Heinrich Ludvig Ernst von Schimmelmann (10 September 1743 - 4 December 1793) was a German-Danish colonial administrator. He served as governor-general of the Danish West Indies from 1784 to 1787. Prior to that, he had briefly also served as acting governor-general of the islands in 1773.

==Early life==
Schimmelmann was born in Gross-Luckow, the son of Konsistorialraad Jacob Schimmelmann and Margrethe Sabine, née Neye. His paternal uncle was Heinrich Carl von Schimmelmann, in whose house in Hamburg he spent some years as a young man. In 1765, Schimmelmann came to Copenhagen where he served as chief bookkeeper for his uncle.

==Danish West Indies==
In 1768, Schimmelmann was sent to the Danish West Indies to manage his uncle's plantations. On 7 September 1771, he was made a member of the Secretary Council (det sekrete Raad) on Saint Croix with the title of justitsråd. On 16 June 1772, he was given permission by the Kommercekollegiet to travel to Europe. He was in Copenhagen with former governor-general Peter Clausen. On 8 July 1773, after being recommended by Clausen, he was appointed 3rd member of the Government Council.
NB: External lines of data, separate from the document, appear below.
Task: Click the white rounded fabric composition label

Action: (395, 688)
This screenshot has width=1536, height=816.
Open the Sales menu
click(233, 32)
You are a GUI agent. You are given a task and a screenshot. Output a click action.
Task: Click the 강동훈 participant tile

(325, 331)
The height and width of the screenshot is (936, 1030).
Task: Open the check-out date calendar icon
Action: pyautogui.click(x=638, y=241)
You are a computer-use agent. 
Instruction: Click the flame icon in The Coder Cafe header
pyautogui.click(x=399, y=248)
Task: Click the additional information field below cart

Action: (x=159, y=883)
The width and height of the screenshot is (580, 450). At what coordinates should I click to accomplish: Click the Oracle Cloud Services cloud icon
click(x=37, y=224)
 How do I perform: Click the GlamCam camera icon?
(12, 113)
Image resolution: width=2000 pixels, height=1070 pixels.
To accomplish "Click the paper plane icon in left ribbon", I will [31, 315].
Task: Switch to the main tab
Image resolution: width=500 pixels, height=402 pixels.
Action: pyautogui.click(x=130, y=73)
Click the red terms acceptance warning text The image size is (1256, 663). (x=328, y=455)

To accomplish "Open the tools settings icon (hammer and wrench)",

On 24 May 1773, with the rank of colonel lieutenant, Schimmelmann was appointed as governor of Saint Croix (vice governor). In late May, he returned to the Danish West Indies on board the Minerva. He landed on Saint Croix on 22 July. From 31 July to 27 October, following Ulrich Wilhelm de Roepstorff's dismissal, a direct consequence of Johann Friedrich Struensee's fall, Schimmelmann served as acting governor-general of the islands. He left the post following Clausen's return to the islands. On 25 June 1784, he succeeded Clausen as governor-general. In 1785, he was promoted to major-general. He left the post as governor-general on 31 December 1787. He was succeeded by Ernst Frederik Walterstorff.

==Personal life==
Schimmelmann married on 19 September 1775 on Saint Croix to Henriette Cathrine Schäffer (née Lexmond, died 1816). He was the brother-in-law of Johan Friedrich Heinrich.

Schimmelmann was ennobled in 1780. He returned to Denmark in the late 1780s. In 1790, he bought Skodsborg House from Johannes Søbøtker.

He died on 4 December 1793 in Copenhagen and is buried at Garrison Cemetery. His wife kept Skodsborg until 1808.